В начале мая был суд. Тадеуша осудили на восемь лет, его товарищей на разные сроки — от восьми до пятнадцати лет, всех немцев, в том числе и ефрейтора-коммуниста, приговорили к расстрелу.

Глава шестая.

Хиви

Из обитателей восьмой камеры запомнились еще двое.

Они были в немецких мундирах, но в наших пилотках и в наших разбитых ботинках — им уже успели «сменять» сапоги. Один постарше и побойчее, с медно-рыжей проволочной бородкой и ярко-синими быстрыми переменчивыми глазами, другой был тощий, молчаливый и тусклый.

Рыжего допрашивали чаще всех в камере; несколько раз он возвращался избитым, тяжело дышал, глухо постанывал, смотрел затравленно, с тоскливым отчаянием. Их называли власовцами. Эта кличка и вид немецких кителей вызывали во мне брезгливую неприязнь. Они были изменниками, и уж неважно, от вражды к государству или из трусости, но именно изменниками, служили гитлеровцам! Что могло быть отвратительней. Позднее я узнал, что они не власовцы, а «хиви», т. е. «хильфвиллиге» — согласившиеся помогать, или добровольная прислуга. Так немцы обозначили особый разряд военнослужащих, введенный новыми полевыми уставами вермахта в 1942 году. Тогда в каждой пехотной роте, артиллерийской батарее и соответствующем танковом подразделении немецкой армии часть нестроевиков — обозных конюхов, кухонных мужиков, санитаров, ездовых, мастеровых-ремонтников и т. п. — заменяли такими добровольцами из военнопленных; они получали немецкое обмундирование, но без погон, немецкий солдатский паек, несколько меньшее денежное жалование и, как правило, не получали оружия. В тыловых, строительных, транспортных и т. п. частях их было значительно больше, чем во фронтовых.

Впервые я увидел хиви летом 1944 года в Белоруссии — иногда с ними самочинно расправлялись на месте захватившие их солдаты: «А, землячки, изменники… вашу мать, власовцы, шкуры!» Хорошо, если просто расстреливали или вешали, случалось, что подолгу избивали, затаптывали насмерть.

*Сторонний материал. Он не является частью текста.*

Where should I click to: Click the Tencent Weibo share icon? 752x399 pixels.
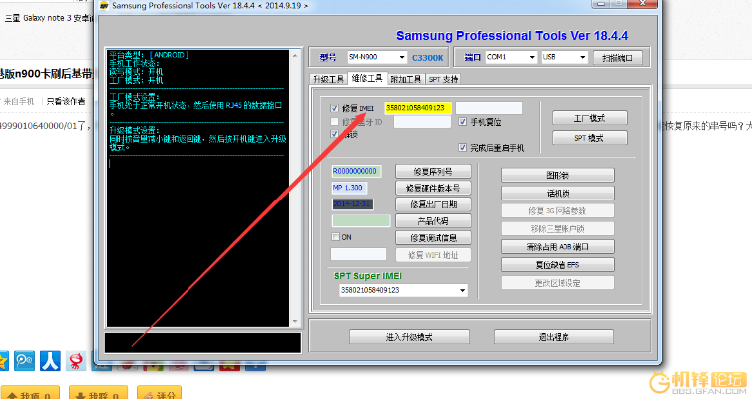point(24,359)
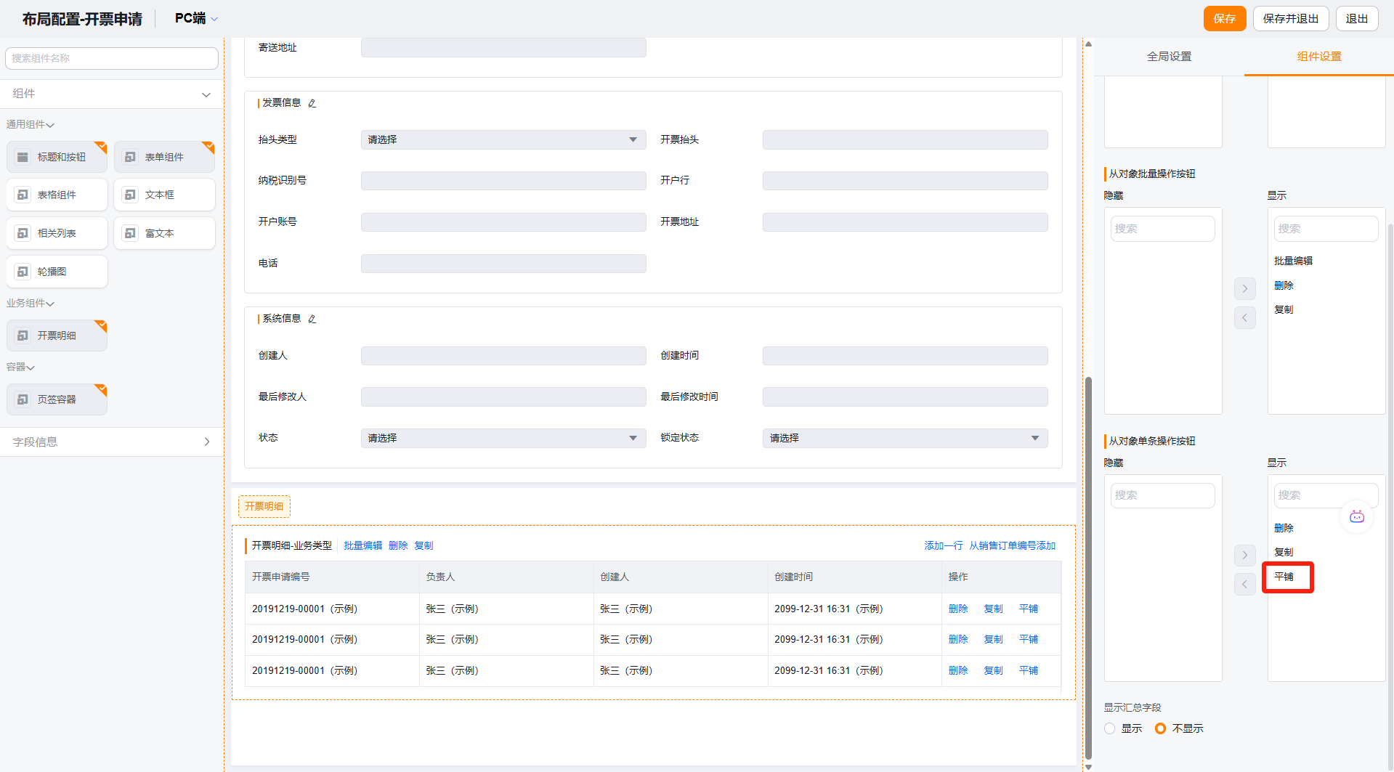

Я знал, что хиви — не власовцы, и полагал, что убивать их не нужно. Знал, впрочем, что и с настоящими власовцами не так просто было: большинство «записались», только чтобы спастись от голода, а иные и вовсе для того, чтобы, получив оружие, перебежать к партизанам. Но и те и другие представлялись мне если не врагами, подлежащими истреблению, то уж во всяком случае существами низшего порядка, презренными, жалкими, которые сами повинны в том, что их будут встречать с недоверием, отвращением, и никогда не простят их все, кто честно воевал, хоронил погибших в боях друзей и товарищей, все солдатские вдовы, все искалеченные и обездоленные той войной, в которой они помогали врагу, служили ему, пусть даже подневольно, но ели его хлеб, носили его форму…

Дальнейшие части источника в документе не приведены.